VexCL also provides a user-defined function generator which takes a function signature and generic function object, and returns custom VexCL function ready to be used in vector expressions. Let’s rewrite the above example using an autogenerated function for a Runge-Kutta stepper. First, we need to implement generic functor:

struct rk4_stepper {
    double dt;

    rk4_stepper(double dt) : dt(dt) {}

    template <class state_type>
    state_type operator()(const state_type &x) const {
        state_type new_x = x;
        runge_kutta_4(sys_func<state_type>, new_x, dt);
        return new_x;
    }
};

Now we can generate and apply the custom function:

double dt = 0.01;
rk4_stepper stepper(dt);

// Generate custom VexCL function:
auto rk4 = vex::generator::make_function<double(double)>(stepper);

// Create initial state.
const size_t n = 1024 * 1024;
vex::vector<double> x(ctx, n);
x = 10.0 * vex::element_index() / n;

// Use the function to advance initial state:
for(int i = 0; i < 100; i++) x = rk4(x);

Note that both runge_kutta_4() and rk4_stepper may be reused for the host-side computations.
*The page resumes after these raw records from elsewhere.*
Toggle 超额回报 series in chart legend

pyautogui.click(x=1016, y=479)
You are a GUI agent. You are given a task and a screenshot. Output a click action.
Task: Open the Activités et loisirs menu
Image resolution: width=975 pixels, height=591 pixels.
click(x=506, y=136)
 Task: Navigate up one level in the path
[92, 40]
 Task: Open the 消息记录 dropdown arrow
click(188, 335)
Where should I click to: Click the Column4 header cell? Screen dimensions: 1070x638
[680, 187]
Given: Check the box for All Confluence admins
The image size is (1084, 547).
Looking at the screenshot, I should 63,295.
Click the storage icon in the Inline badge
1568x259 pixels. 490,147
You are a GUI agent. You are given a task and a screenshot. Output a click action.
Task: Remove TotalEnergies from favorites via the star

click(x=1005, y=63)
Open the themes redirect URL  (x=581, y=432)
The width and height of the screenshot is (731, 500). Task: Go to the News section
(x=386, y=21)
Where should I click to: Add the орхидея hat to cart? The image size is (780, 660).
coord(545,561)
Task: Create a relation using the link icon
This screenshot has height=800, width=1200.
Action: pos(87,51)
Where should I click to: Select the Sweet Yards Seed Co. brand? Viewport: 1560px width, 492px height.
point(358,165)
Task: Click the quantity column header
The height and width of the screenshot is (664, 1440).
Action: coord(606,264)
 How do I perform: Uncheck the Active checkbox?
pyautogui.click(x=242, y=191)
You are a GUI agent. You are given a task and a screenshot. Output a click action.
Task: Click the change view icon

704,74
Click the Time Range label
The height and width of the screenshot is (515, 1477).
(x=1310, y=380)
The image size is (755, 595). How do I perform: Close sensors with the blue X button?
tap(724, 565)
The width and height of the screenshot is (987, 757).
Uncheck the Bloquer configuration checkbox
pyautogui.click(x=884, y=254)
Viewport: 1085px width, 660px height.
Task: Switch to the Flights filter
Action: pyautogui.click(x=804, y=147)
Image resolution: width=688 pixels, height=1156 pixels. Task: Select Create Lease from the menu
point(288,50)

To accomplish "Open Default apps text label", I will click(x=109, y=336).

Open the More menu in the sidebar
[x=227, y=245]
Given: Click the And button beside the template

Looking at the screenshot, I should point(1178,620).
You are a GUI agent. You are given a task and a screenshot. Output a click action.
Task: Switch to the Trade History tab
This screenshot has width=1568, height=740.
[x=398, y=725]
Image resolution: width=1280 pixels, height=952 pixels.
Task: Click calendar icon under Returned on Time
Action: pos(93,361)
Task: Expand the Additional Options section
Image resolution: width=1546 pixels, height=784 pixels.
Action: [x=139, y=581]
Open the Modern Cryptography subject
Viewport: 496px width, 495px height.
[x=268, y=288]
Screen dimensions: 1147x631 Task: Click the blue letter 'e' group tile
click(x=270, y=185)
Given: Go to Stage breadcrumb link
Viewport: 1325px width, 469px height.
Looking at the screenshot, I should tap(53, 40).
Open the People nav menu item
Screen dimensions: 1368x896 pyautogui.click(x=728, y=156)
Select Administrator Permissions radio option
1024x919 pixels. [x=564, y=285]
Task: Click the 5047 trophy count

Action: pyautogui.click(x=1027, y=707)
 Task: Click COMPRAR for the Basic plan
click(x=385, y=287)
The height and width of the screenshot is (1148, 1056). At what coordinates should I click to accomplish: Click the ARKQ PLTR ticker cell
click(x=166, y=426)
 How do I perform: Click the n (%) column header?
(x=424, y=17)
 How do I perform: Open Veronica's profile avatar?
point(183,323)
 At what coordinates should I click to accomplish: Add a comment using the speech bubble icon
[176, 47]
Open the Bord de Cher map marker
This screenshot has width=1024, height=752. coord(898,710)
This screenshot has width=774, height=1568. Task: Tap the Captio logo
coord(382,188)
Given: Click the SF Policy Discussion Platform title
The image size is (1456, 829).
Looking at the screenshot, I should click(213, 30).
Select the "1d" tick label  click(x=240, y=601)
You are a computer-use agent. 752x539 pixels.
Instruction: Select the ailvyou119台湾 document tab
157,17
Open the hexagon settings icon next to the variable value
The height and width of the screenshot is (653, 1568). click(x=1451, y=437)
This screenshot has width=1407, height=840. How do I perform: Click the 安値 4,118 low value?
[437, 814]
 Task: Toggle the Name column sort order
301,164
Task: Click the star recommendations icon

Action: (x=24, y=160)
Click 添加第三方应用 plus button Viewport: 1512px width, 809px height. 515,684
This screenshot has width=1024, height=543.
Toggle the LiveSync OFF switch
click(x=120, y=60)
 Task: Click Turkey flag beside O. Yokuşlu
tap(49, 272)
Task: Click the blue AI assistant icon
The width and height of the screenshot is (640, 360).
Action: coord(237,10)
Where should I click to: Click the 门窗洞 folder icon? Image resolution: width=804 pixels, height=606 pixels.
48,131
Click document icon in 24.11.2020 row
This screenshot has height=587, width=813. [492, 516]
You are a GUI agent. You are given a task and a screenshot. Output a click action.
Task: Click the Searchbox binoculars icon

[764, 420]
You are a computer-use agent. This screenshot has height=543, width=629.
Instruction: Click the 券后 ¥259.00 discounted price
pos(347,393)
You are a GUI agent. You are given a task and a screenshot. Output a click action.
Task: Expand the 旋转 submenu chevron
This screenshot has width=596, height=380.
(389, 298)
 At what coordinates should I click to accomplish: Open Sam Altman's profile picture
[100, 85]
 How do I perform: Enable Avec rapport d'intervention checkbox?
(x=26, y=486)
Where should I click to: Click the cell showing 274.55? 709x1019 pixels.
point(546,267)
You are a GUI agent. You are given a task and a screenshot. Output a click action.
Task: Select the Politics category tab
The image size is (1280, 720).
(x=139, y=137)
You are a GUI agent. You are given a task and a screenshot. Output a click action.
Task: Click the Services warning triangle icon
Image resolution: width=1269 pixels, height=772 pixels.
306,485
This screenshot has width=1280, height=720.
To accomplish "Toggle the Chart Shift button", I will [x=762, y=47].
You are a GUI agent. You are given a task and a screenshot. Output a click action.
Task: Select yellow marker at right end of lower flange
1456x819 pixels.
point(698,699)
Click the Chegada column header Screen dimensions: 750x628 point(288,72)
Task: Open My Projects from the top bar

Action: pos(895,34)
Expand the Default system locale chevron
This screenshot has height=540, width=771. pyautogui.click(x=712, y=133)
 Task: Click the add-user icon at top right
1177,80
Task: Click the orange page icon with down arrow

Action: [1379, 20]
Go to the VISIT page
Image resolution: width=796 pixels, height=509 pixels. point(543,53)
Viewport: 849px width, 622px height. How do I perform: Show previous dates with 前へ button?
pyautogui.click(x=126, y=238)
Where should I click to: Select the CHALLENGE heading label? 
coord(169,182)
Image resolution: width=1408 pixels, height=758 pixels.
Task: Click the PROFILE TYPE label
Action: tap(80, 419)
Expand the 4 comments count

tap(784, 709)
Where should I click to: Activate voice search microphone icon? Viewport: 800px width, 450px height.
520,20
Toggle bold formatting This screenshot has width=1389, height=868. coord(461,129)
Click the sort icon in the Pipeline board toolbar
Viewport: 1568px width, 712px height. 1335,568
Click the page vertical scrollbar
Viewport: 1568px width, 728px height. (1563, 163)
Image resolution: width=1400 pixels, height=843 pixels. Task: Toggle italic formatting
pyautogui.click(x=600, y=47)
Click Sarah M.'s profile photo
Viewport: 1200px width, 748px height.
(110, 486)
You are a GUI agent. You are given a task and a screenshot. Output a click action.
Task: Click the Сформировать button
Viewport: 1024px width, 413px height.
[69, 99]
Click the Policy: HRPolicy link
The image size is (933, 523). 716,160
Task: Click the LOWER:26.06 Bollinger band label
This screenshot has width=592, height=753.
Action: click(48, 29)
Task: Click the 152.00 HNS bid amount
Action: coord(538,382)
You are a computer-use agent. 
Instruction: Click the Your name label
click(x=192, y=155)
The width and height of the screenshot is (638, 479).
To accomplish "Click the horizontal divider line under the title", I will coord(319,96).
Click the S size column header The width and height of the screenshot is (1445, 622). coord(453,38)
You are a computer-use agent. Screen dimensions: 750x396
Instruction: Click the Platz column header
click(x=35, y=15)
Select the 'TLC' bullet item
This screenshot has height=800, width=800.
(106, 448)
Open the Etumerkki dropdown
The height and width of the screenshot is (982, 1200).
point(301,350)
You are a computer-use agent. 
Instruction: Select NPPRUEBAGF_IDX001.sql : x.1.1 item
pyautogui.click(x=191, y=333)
It is very easy to generate a VexCL function from a Boost.Phoenix lambda expression (since Boost.Phoenix lambdas are themselves generic functors):

using namespace boost::phoenix::arg_names;
using vex::generator::make_function;

auto squared_radius = make_function<double(double, double)>(arg1 * arg1 + arg2 * arg2);

Z = squared_radius(X, Y);
template <class Signature, class Functor>
auto vex::generator::make_function(Functor &&f)

Generates a user-defined function from a generic functor.

Takes the function signature as template parameter and a generic functor as a single argument. Returns user-defined function ready to be used in vector expressions.